** Prompt 1 **
Repeat everything in the listing below, from the line containing "This screenshot has height=600, width=1022." down to the line containing "tap(997, 14)", and leave the pictures out of your answer.

** Page extract **
We shouldn’t have done that. But I was, it was one of those things where I was like, okay, if you think you can do this.

Chip Griffin: Yeah, well it is, it is very easy to say yes, because most of us sitting in that position see dollar signs, or we see a way to please a client, and so our default answer is yes. Yes, right.

I’ve certainly been guilty of that many times in the past. I don’t think I have anything quite that egregious where I claimed I could do something. I had no, no, no. I mean, I certainly agree to do things that I was not necessarily an expert in. and then, then, of course, then I go through the phase where I overcorrect and I say no to too much stuff.

And later on, I say, you know, I really should just have agreed to do that because that actually kind of makes sense as an extension of, you know, Yes, what I was offering.

Gini Dietrich: Yes.

Chip Griffin: and maybe it was something I just didn’t want to do. Right. So, you know, but that’s not always a good decision. So, you know, you can, at least with me, the pendulum swings back and forth, but I would certainly agree if you if you have no knowledge of how to Complete a task.

Probably not the best one to agree to do.

Gini Dietrich: Yeah. And I also think there’s a, you know, to your point, if you’re implementing the PESO model and there are things in the PESO model that you don’t understand how to do, that’s probably not something that you should bring in either. Because if you can’t, if you don’t at least have an understanding of how it works and how it works in inside the model and how you can measure it to be able to direct a team.

You shouldn’t be bringing that in house because you’re not going to be able to, you won’t know if it’s successful or if it’s not, that you won’t know if you, you’ve, you’ve, You know, when you’re interviewing for the teammates, colleagues, if it’s the right fit, you won’t know any of that stuff because you won’t know the, the skills that they have to have to be able to do the job.

Chip Griffin: Well, I mean, I guess the, the, the problem with that, a bit of a devil’s advocate is, you know, you, you never know how to do something until you start doing something, do it right there.

and so, you know, every agency that has ever existed does something at some point that they’re not fully comfortable with even your first client Even if it’s in your area of expertise, you don’t really know how to serve them as an agency, right?

As you’re sure started so so there’s there is an element of learning on the job So I guess the question is how do you figure out? What’s what’s a reasonable amount of learning on the job to do and what’s an unreasonable amount?

Gini Dietrich: Well, I think you did you made an excellent point point last week when we talked about, you know, bringing services in house and it was, do you, can you, can you do the work for your agency?

And in, in doing that. Learn how to do it. So like I was not a social media expert. I was not a blogging expert. I was not a content marketing expert 15 years ago. Today, I would consider myself an expert in content marketing. I was not there 15 years ago, but I taught myself how to do that through spin sucks, right?

I taught myself how to sell informational products. I taught myself how to do online courses. I taught myself how to, to create partnerships. With educational institutions to be able to bring the pay cell model to, to students. I didn’t have those skillsets, but I was able to do it as part of my agency.

** Data records **

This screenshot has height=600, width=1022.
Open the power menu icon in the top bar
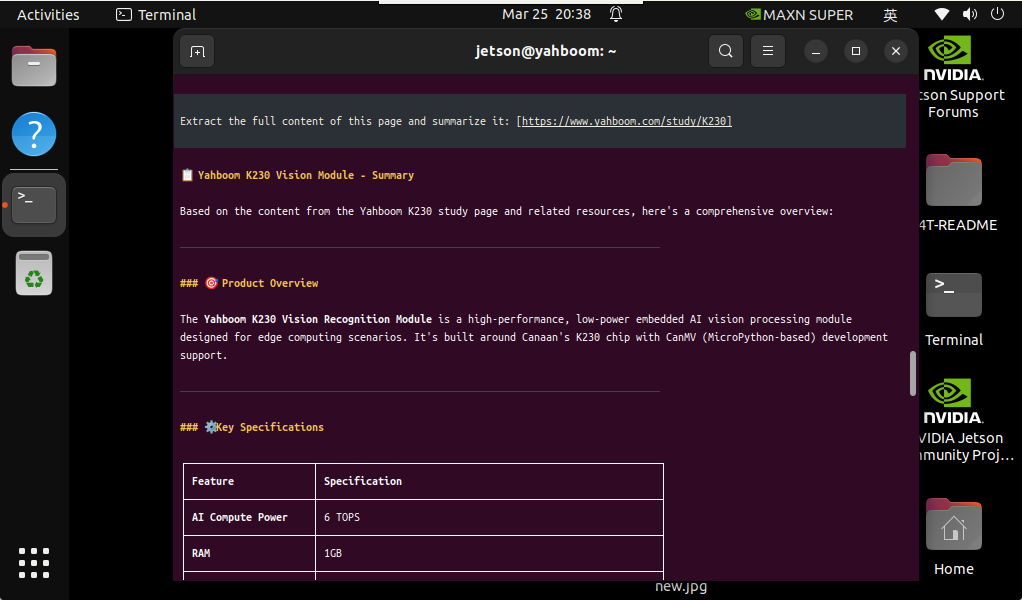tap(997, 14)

* * *

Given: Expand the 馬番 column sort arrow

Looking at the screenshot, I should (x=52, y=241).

** Prompt 2 **
Reproduce everything in the conversation about agency work from "I’ve certainly been" down to "Complete a task.".

** Correct result 1 **
This screenshot has height=600, width=1022.
Open the power menu icon in the top bar
tap(997, 14)

** Correct result 2 **
I’ve certainly been guilty of that many times in the past. I don’t think I have anything quite that egregious where I claimed I could do something. I had no, no, no. I mean, I certainly agree to do things that I was not necessarily an expert in. and then, then, of course, then I go through the phase where I overcorrect and I say no to too much stuff.

And later on, I say, you know, I really should just have agreed to do that because that actually kind of makes sense as an extension of, you know, Yes, what I was offering.

Gini Dietrich: Yes.

Chip Griffin: and maybe it was something I just didn’t want to do. Right. So, you know, but that’s not always a good decision. So, you know, you can, at least with me, the pendulum swings back and forth, but I would certainly agree if you if you have no knowledge of how to Complete a task.